Most of these bacteria live in your colon, but microbial communities also populate your skin, mouth, airways, and reproductive tract. These communities help digest food, train your immune system, produce certain vitamins, and compete with disease-causing organisms for space and resources. The composition of your microbiome shifts with diet, medication, age, and environment.
How Microbes Drive Earth’s Chemistry
Microbes run two of the planet’s most critical chemical cycles: nitrogen and carbon.
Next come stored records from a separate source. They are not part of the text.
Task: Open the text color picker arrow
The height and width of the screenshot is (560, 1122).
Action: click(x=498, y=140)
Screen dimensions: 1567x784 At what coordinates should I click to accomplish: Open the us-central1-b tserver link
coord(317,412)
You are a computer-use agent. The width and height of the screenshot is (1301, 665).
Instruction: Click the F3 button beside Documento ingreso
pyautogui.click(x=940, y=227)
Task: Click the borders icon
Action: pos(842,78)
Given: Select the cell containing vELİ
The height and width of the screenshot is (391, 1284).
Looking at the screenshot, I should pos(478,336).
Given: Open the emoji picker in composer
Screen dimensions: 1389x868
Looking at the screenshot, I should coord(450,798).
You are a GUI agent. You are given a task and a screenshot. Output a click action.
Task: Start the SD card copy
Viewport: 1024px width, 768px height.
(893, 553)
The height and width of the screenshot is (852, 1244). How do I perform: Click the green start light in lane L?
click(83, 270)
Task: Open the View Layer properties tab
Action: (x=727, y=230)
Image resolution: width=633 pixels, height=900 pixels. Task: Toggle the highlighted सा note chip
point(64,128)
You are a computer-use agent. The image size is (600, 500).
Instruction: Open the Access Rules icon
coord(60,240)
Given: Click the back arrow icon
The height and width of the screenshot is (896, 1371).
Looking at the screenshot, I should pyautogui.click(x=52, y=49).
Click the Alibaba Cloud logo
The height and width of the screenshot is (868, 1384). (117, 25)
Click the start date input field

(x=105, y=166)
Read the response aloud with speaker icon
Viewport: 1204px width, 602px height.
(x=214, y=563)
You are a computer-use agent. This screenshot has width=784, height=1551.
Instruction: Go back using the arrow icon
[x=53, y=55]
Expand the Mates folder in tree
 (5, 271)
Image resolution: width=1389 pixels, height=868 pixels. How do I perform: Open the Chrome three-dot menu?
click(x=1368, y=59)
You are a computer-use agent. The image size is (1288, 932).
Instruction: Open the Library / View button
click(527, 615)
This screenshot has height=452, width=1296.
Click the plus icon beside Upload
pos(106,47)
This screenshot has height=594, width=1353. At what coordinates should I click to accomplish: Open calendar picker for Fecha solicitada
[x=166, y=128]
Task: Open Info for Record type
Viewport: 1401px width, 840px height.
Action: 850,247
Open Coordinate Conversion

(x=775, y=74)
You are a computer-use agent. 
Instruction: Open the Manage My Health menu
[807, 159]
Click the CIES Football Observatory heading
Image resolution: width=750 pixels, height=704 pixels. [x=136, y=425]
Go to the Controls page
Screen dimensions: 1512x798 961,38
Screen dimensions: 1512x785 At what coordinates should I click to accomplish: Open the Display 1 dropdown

Plants need nitrogen to grow, but they can’t use the nitrogen gas that makes up 78% of the atmosphere. Certain bacteria and archaea, called diazotrophs, convert atmospheric nitrogen into ammonia, a form plants can absorb. This process, biological nitrogen fixation, is the primary way new nitrogen enters ecosystems. Some of these microbes partner with plant roots directly. Others, like photosynthetic cyanobacteria, fix nitrogen independently, protecting their delicate enzyme machinery by doing the work only at night or inside specialized cells that block oxygen.
Carbon cycling is equally dependent on microbes. Bacteria and fungi break down dead plant and animal material, releasing carbon dioxide back into the atmosphere through decomposition. In oxygen-free environments like wetlands and landfills, a group of archaea called methanogens converts simple organic compounds into methane. On the flip side, methane-oxidizing bacteria in oxygen-rich zones convert that methane back into carbon dioxide and water, significantly reducing methane emissions. Some fungi break down tough plant compounds like lignin into stable forms of carbon that persist in soil for centuries as humus, effectively locking carbon away underground.
Microbes in Food and Industry
Humans have used microbes for thousands of years, often without knowing it. Bread, beer, wine, yogurt, cheese, soy sauce, and kimchi all depend on microbial fermentation. The yeast species used in baking and brewing converts sugars into carbon dioxide and alcohol. Lactic acid bacteria give yogurt its tang and act as natural preservatives in fermented vegetables.
Industrial applications go far beyond food. Certain soil bacteria naturally produce antimicrobial compounds, and the first antibiotics were derived from these organisms. Microbes are also used to produce enzymes for laundry detergent, to break down environmental pollutants like pesticides and industrial chemicals, and to generate biofuels. Bacteria employ specialized enzymes to dismantle complex toxic molecules into simpler, harmless compounds, a capability increasingly harnessed for environmental cleanup.
Microbes That Cause Disease
Only a small fraction of microbial species cause illness in humans. Pathogenic bacteria are responsible for infections like tuberculosis, strep throat, and foodborne illness. Pathogenic protists cause malaria, amoebic dysentery, and sleeping sickness. Certain fungi cause infections ranging from athlete’s foot to serious lung infections in people with weakened immune systems. Viruses cause influenza, COVID-19, measles, and many other diseases.
The vast majority of microbes, however, are harmless or beneficial. Even within a single species, only certain strains may be dangerous. The balance between helpful and harmful microbes, both in the environment and on your body, is one of the central themes of modern microbiology.